6. Ao proceder – com
apoio na conceituação de “idealismo” e “marxismo” (que deve cobrir o “materialismo
dialético” e o “materialismo histórico”, o que enseja a não discussão desse
tópico, por não pertinente especificamente à dissertação) – ao proceder à
crítica do(s) estruturalismo(s) lingüístico(s) idealista(s), acredito que Cid
Seixas tenha atingido certeiro o seu alvo. Recuperando, assim, o “conteúdo” e,
mais, os usos sociais no espaço e no tempo de uma língua e das línguas,
recupera também os fundamentos ontológicos graças aos quais pode, por fim,
restabelecer o nexo entre língua e cultura, pois que na língua há uma
segmentação ou descrição do amorfo “real” (e quiçá semântico em “estado puro”)
segundo a atividade cultural, isto é, segundo a cultura dada. Ora, como as
relações sociais (condicionadas pelas relações de produção) se exprimem por
recursos simbólicos e semióticos, o mais importante dos quais é a língua,
segue-se que há um enlace (necessário) entre língua e cultura, e entre estas
duas a aquela “ideologia” transumana (potência cognitiva limitada, cognição
histórico-culturalmente limitada).
6.1 É quando o
aprofundamento da problemática, fascinante, deve ser feito. Em síntese, não
temos como fugir ao “primeiro” momento da história humana (ver 4): nele há
trabalho (base), nele há linguagem, nele há cultura (em qualquer sentido); mas
nele há ideologia?
6.2 No “segundo”
momento, as diferentes classes fazem dos “seus” usos da língua a vão além: a
classe dominante busca fazer dos “seus” usos da língua os usos de todas as
classes; estas, entretanto, não o conseguem na plenitude da vontade dominante,
porque as condições de sua existência social e cultural não lhes permitem
exprimir-se além das condições dessa sua existência social, por mais que suas
consciências estejam dominadas ou alienadas. Que uma sociedade ou cultura do
“primeiro” momento tenha uma língua
(e várias linguagens) não diferenciada senão nas suas realizações contingentes
em variantes indiferenciais a uma só
cultura de todos os seus integrantes e uma
(em instância probatória ou por conceituar) ideologia, eis aí uma tese. Que uma
sociedade ou cultura do “segundo” momento tenha uma ou mais línguas e esta(s)

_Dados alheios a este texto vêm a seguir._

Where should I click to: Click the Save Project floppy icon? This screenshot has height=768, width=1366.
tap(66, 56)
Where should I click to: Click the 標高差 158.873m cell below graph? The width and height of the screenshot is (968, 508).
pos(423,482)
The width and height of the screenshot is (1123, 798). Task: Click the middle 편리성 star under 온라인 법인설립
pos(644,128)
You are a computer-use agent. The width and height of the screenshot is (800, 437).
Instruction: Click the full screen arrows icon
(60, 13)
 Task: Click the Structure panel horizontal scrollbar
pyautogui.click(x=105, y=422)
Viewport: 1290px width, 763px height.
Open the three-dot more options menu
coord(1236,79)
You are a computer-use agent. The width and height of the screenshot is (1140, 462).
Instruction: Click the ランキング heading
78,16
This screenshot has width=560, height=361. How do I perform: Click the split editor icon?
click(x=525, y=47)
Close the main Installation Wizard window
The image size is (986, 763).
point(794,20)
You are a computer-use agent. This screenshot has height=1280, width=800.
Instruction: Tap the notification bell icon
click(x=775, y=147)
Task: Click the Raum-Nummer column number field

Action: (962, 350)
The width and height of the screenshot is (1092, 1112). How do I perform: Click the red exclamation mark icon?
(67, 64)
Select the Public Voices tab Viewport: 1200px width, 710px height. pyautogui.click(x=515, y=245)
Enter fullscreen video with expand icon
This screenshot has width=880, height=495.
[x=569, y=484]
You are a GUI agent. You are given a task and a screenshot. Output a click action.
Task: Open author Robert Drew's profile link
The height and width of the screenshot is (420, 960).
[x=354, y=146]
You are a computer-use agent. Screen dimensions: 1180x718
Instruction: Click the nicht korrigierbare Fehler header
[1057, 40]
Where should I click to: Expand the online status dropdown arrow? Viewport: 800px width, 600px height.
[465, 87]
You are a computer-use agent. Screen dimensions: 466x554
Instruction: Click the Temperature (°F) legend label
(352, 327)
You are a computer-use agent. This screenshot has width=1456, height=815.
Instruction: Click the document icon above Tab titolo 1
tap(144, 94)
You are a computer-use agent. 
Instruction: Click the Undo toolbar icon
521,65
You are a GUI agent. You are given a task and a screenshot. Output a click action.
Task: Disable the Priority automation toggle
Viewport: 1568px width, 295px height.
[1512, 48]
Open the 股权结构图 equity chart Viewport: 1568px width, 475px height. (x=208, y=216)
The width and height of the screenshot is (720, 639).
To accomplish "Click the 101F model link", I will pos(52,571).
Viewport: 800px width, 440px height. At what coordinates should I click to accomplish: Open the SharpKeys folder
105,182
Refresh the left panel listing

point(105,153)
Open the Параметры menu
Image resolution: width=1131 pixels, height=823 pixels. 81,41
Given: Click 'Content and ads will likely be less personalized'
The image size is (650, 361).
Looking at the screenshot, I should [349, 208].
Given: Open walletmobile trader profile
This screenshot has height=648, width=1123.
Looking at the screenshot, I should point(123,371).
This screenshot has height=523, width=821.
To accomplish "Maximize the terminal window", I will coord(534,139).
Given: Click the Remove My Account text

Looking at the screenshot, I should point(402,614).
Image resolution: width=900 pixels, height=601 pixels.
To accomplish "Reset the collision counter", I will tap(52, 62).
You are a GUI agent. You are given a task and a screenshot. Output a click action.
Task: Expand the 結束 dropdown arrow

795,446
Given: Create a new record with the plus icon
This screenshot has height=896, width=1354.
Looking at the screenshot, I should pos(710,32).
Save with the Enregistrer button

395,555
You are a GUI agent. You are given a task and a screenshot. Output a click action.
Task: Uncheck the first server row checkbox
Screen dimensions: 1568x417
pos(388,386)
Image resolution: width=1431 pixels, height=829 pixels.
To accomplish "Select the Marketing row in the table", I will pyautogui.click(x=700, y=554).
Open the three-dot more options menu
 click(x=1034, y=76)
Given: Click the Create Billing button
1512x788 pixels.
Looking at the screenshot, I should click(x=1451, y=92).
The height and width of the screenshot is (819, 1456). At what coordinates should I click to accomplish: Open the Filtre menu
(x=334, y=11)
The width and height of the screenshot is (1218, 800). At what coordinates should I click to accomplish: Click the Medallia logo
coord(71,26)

se multiplique(m) em estratos e segmentos correspondentes às diferentes
ideologias classais (com uma dominância) que “dividem” o “bolo” da cultura
“nacional” ou “imperial”, eis aí outra tese. E, parece-me, são teses de difícil
equiparação e mais difícil equação, a menos que se reconceituem os elementos
basilares das duas teses. O que me parece não apenas sedutor, mas extremamente
útil.
7. Em boa consciência, deveria eu ficar aqui, pois são
as obtemperações que supunha dever propor a Cid Seixas. Há, porém, uma passagem
relacionada com Stálin e a questão do estatuto da língua dentro das formações
sociais dos diferentes modos de produção que me pede um reparo.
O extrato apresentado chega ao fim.